The deleterious situation of the pool structure

A pool has been drained for repairs.

Electrical and lighting

Early collaboration between the electrical contractor/engineer and the pool designer will ensure the proper pool equipment is specified, such as pool pumps, heaters, and whirlpool jets. The specifications should not only address pool health regulations and general code requirements, but also include considerations about energy efficiency and maintenance. Energy-efficient equipment may help offset the owner’s costs and help minimize maintenance scheduling in the long term.

Bonding

While proper specifications and electrical connections for the pool system are important, electrical safety should not be overlooked or minimalized. The pool contractor and electrician should be well versed in electrical bonding and grounding methodology. Unlike physical safety elements, such as non-skid walking surfaces or pool fences, electrical safety like bonding and grounding occasionally take a back seat. All metallic components associated with the pool structure should maintain equal resistance. For instance, pool ladders must be electrically interconnected (bonded) and grounded to the earth. Additionally, structural and pool engineers should ensure structural steel reinforcement is bonded. Typically, a detail is incorporated where electrical and metallic components of the pool are joined with a wire to form a non-resistive path between them. This is to prevent an electrical potential from existing. The goal of bonding is to connect, contain, and prevent the transmission of electrical voltage that would endanger a life or damage pool equipment. Bonding should not be an afterthought.

Grounding

Analogously, the goal of grounding is to ensure the bonded pool components redirect harmful excess electrical current to the ground and away from pool equipment and life. The pool’s electrical network and electrical panel must be grounded to dissipate excess electricity. Without a proper grounding system set in place, people or pool equipment could become the conductor. Without both bonding and grounding, the risk to life safety is too high and the repairs will be a costly and timely endeavor.

Lighting

Ambient lighting specifications and layouts tend toward the vision of the designer. However, certain building codes and local municipalities have governances to protect local wildlife. If the client wants lighting available for night swimming, then certain requirements by governing bodies need to be met, which includes those imposed by the health department. Early and frequent coordination will help promote safety and performance, while maintaining aesthetics.

Exposed concrete—garage

It may not exist in all configurations, but the underbelly of an elevated rooftop pool structure may occupy a garage structure below. Cars exhaust various toxic (i.e. carbon monoxide) and non-toxic gases (i.e. carbon dioxide [CO2]). Governing bodies within the mechanical building code and/or industry standards such as those set by the American Society of Heating, Refrigerating and Air-conditioning Engineers (ASHRAE) have mandated venting requirements for the design of a garage that addresses the carbon monoxide emitted from vehicles. However, the CO2 exhausted by vehicles idling or traveling within the garage can have an effect on the concrete structure. Carbon dioxide can react with freshly placed concrete to produce a soft chalk residue on the surface through a chemical reaction known as carbonization (production of calcium carbonate). Carbonation of reinforced concrete is a form of deterioration and contributes to the corrosion of reinforcement. Other contributors to the corrosion of embedded steel are oxygen from the atmosphere and the moisture from humidity or leaks from the pool above. Depending on the conditions, exposed and unprotected concrete may require an anti-carbonation coating to protect against the ingress of CO2 and other deleterious elements, while still allowing the concrete to breathe.

Conclusion

Early coordination between design professionals and the construction team is necessary to put preventative measures in place that will extend the pool’s life, maintain the structural integrity of the pool, avoid imminent danger to personnel, prevent damage to the pool and property below, and unnecessary future repairs.

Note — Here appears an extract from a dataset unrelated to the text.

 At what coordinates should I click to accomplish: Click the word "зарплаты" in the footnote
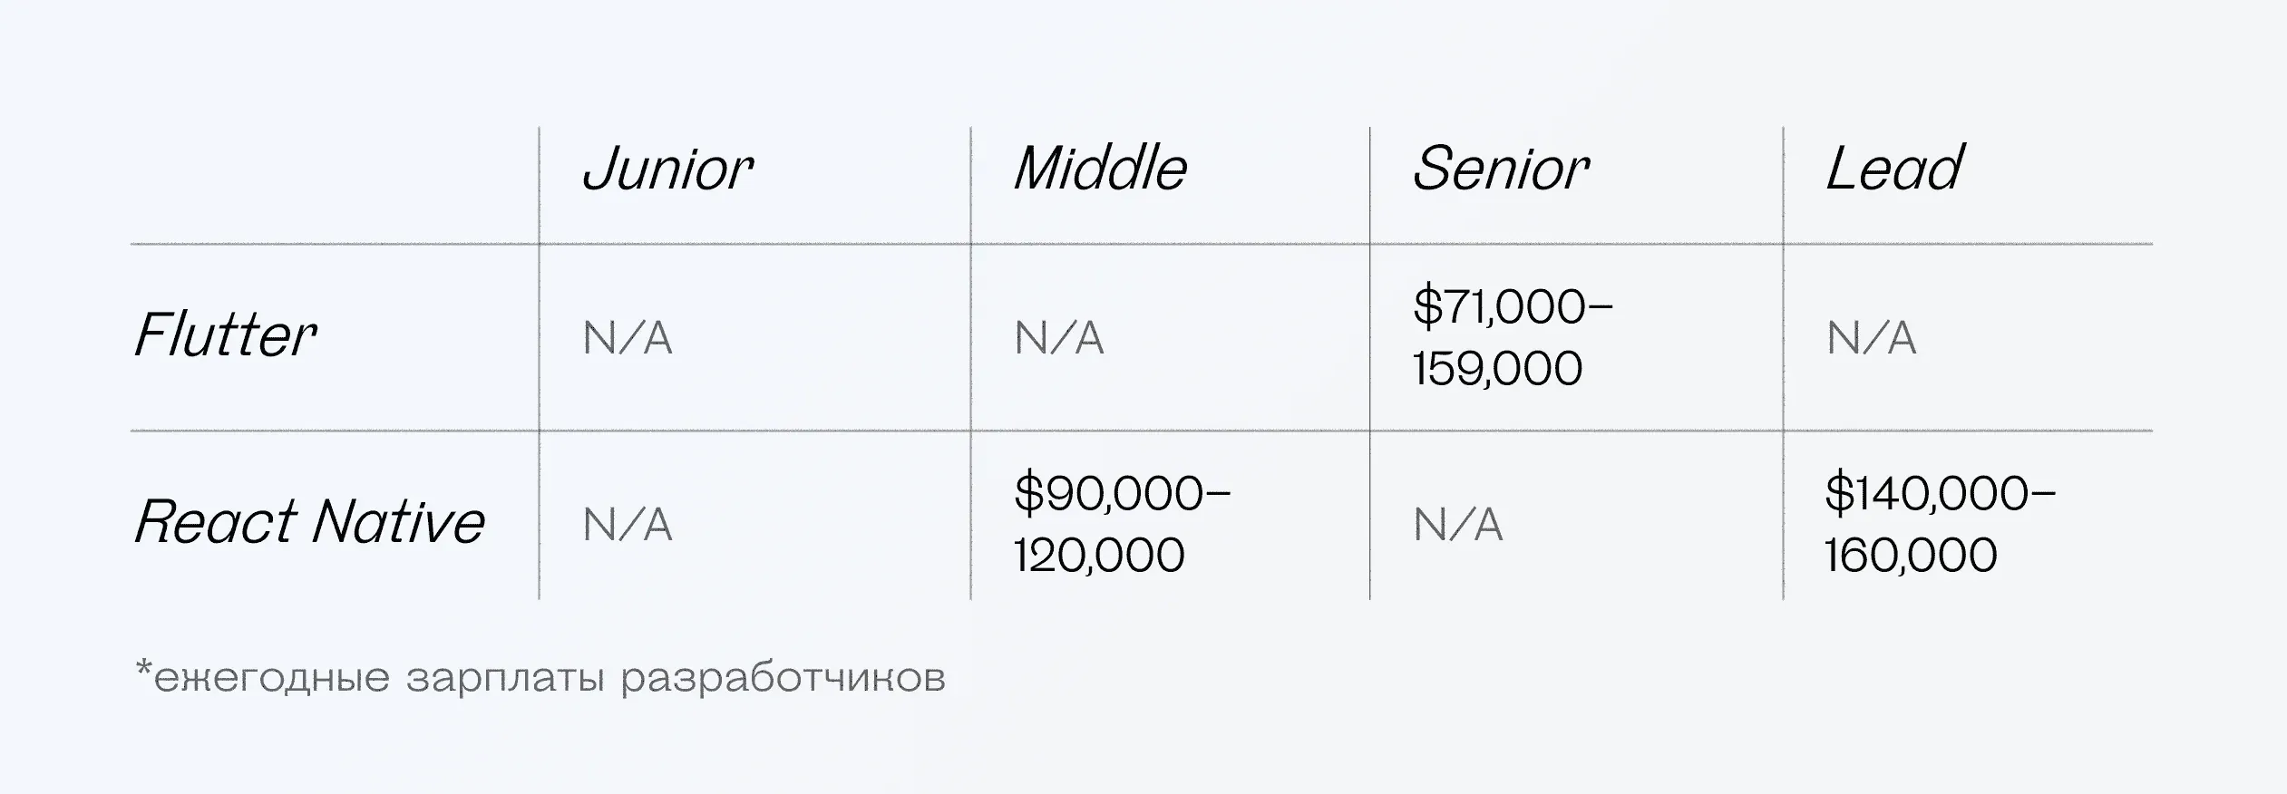click(x=505, y=678)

The pool system is complex, but attention to details, specifications, and the interaction between trades can yield a safe, functional, and beautiful rooftop amenity pool. Waterproofing is symbolic of those collaborative relationships. Allocating sufficient preparation to the waterproofing application is not unlike the prep required at the start of the pool design. An inadequate approach can lead to failures in the structural integrity or damage to the pool and property below.